There is disagreement among tax lawyers as to how the constitutionality of retroactive change would ultimately play out, he added.

“The failure of Congress has caused significant confusion among tax practitioners,” he said. “If you believe there will be some political compromise and that the estate tax will be modified in some way to be made permanent, then you will advise clients to hold on and see what happens. There are others who believe that there are both problems with clients revising their estate tax documents or potential opportunities in the new year.”

Expiration of the estate tax at the end of the year marks the first time since 1915 that there has been no estate tax, according to the Journal of Financial Services Professionals.
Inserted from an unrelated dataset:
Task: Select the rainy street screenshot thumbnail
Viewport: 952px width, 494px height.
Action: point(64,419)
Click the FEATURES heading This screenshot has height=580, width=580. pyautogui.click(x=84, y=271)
There was no estate tax from 1870 to 1898. It was repealed in 1902, then reinstated in 1916, according to the Journal.

Under current law, the estate and generation-skipping transfer taxes expire at the end of 2009. The gift tax will be retained with a top rate of 35% and an exclusion amount of $1 million. The stepped-up basis at death rules will be repealed and replaced with a modified carryover basis.
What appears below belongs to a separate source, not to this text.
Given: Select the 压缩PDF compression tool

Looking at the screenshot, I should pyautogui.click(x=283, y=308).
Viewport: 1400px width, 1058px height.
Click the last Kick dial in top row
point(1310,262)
Under these rules, the recipient of the bequeathed property would receive a basis equal to the adjusted basis of the property in the hands of the decedent or to the fair market value of the property on the date of the decedent’s death, whichever is less.

Then in 2011, the estate tax would return with an exemption of $1 million and a top tax rate of 55%.

This occurred despite an effort in the House in early December to establish the estate tax at a $3.5 million per-person exemption and a maximum tax rate of 45%.

But the Senate refused to act, even failing to extend current law for 3 months on Dec. 16 at the request of Sen. Max Baucus, D-Mont. They did so because the Democratic leadership could not get the unanimous consent needed to win passage of the short-term extension because Republicans object to the tax.

Congress said before it left that they will revisit the tax early in 2010 and will likely approve retroactive provisions.

“We are in a fluid environment,” said Sarah Spear, director of policy and public affairs for the Association For Advanced Life Underwriting. The timing and vehicle for the 2010 fix of the estate tax remain unclear, but it most likely would reinstate the tax at 2009 levels and retroactively apply the $3.5 million exemption level and 45% percent rate to January 1, 2010, she said.

The AALU is preparing a memo with techniques and analysis of how best to manage a temporary repeal of the estate tax and retroactive application so that insurance professionals can best serve their clients, Spear said.

The memo would address the constitutionality of retroactively extending the estate tax, managing estate tax returns for decedents who pass within the window frame of repeal, how to address the carryover basis rules, and other planning scenarios, she said.

“AALU has not wavered in our advocacy for permanent estate tax reform that includes reunification, portability and indexing for inflation, and only in this rare lawmaking environment has this scenario occurred,” she said. “We will continue to aggressively engage on this issue as reunification is the item that brings lawmakers together from both sides of the aisle,” both in the Senate and the House.